## Description of the task
Below is a listing. Write out exactly its lines between the one holding "Screen dimensions: 900x500" and the one holding "Task: Select the Triangles", inclusive.
Input material START
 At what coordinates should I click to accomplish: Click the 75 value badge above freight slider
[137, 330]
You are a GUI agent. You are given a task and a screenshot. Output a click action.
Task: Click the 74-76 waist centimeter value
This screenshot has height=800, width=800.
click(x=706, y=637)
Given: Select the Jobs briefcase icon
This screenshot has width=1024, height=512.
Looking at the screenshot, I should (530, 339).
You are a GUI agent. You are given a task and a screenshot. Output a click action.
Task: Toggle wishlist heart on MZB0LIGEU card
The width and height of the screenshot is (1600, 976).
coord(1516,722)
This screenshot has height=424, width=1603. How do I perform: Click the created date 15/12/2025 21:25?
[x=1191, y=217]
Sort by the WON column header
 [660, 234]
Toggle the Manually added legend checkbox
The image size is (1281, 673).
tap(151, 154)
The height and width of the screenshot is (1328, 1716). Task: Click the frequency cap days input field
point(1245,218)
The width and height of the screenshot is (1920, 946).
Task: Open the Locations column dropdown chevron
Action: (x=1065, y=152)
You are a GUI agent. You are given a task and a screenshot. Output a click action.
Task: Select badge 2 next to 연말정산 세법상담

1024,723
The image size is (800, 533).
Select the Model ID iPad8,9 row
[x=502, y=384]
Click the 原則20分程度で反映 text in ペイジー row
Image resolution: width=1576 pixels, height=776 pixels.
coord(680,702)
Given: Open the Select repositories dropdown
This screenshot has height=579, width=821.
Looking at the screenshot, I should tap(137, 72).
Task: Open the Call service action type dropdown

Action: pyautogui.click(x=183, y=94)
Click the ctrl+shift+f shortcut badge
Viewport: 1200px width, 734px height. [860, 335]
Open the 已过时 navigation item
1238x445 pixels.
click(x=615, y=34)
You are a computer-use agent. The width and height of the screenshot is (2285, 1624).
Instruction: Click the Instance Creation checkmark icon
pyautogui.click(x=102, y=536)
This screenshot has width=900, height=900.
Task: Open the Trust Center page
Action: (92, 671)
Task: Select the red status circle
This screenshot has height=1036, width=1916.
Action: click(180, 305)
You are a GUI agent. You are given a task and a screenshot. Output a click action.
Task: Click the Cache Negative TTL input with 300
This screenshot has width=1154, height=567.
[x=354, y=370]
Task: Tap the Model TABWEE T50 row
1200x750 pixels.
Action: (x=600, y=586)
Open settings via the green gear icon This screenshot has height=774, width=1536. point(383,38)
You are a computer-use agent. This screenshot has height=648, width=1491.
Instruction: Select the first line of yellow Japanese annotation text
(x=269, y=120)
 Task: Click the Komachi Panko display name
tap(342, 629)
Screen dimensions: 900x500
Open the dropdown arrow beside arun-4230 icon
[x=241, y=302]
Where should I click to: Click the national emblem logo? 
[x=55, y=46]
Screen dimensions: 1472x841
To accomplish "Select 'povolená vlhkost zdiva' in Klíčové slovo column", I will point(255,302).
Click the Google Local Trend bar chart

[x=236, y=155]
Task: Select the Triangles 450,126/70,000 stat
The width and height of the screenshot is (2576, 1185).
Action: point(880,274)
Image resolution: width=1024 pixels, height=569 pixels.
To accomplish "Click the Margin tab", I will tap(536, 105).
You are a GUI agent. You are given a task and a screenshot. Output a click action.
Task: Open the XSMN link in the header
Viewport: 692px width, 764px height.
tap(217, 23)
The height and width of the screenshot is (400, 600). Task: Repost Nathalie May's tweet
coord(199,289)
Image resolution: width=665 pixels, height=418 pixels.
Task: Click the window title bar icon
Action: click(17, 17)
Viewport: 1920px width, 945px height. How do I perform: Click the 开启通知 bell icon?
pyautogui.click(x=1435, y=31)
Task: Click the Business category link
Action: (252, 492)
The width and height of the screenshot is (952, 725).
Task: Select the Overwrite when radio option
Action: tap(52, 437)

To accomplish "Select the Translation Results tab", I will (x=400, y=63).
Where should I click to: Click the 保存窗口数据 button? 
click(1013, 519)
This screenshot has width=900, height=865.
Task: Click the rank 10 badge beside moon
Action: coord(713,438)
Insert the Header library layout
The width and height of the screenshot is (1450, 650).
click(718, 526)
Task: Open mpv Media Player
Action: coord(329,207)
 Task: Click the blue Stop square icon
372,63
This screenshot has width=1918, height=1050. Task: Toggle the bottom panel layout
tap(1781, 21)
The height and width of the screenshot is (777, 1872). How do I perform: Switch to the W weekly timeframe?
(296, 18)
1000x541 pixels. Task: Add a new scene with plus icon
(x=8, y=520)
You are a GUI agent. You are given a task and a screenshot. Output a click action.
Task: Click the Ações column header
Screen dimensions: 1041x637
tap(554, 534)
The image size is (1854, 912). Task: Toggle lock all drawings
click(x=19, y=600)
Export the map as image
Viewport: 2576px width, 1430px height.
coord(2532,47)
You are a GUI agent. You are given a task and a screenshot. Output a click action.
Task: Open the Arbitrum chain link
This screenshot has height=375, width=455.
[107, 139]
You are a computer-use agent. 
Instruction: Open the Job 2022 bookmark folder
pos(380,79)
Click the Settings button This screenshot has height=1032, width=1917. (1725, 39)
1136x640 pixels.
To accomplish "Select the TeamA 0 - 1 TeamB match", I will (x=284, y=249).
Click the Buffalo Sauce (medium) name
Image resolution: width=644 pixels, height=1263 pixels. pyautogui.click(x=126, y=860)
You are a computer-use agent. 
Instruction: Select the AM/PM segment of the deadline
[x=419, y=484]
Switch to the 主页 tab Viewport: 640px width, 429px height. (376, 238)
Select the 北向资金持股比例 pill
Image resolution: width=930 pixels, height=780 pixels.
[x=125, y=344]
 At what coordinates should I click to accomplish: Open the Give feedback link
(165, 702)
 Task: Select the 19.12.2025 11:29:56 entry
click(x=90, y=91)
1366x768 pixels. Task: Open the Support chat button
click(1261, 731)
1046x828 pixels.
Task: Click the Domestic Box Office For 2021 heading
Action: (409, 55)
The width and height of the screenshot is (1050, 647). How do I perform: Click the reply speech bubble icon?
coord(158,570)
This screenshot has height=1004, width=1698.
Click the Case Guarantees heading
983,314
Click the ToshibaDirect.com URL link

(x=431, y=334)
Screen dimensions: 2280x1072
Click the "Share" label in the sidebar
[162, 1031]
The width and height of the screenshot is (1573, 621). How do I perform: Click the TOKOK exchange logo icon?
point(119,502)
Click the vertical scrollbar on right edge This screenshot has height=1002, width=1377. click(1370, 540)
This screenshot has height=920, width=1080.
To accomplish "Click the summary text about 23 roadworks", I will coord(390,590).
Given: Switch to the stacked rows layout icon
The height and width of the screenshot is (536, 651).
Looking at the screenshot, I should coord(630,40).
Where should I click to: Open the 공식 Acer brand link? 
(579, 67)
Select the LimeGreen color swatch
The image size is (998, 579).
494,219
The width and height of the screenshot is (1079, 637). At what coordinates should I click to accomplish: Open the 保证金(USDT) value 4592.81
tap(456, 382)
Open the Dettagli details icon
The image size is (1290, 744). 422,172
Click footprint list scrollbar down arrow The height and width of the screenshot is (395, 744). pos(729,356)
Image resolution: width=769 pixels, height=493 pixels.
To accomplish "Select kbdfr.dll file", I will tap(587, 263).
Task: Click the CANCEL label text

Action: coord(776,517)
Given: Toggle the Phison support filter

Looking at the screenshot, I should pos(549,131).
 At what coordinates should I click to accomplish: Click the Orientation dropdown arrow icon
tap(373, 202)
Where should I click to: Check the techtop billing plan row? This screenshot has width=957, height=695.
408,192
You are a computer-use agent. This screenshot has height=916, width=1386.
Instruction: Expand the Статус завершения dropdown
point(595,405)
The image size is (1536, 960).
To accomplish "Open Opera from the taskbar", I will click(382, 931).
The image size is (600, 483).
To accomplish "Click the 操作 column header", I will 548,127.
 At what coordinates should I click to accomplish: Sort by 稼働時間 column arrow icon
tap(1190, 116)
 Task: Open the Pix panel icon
Input material END
## Answer to the problem
Screen dimensions: 900x500
Open the dropdown arrow beside arun-4230 icon
[x=241, y=302]
Where should I click to: Click the national emblem logo? 
[x=55, y=46]
Screen dimensions: 1472x841
To accomplish "Select 'povolená vlhkost zdiva' in Klíčové slovo column", I will point(255,302).
Click the Google Local Trend bar chart

[x=236, y=155]
Task: Select the Triangles 450,126/70,000 stat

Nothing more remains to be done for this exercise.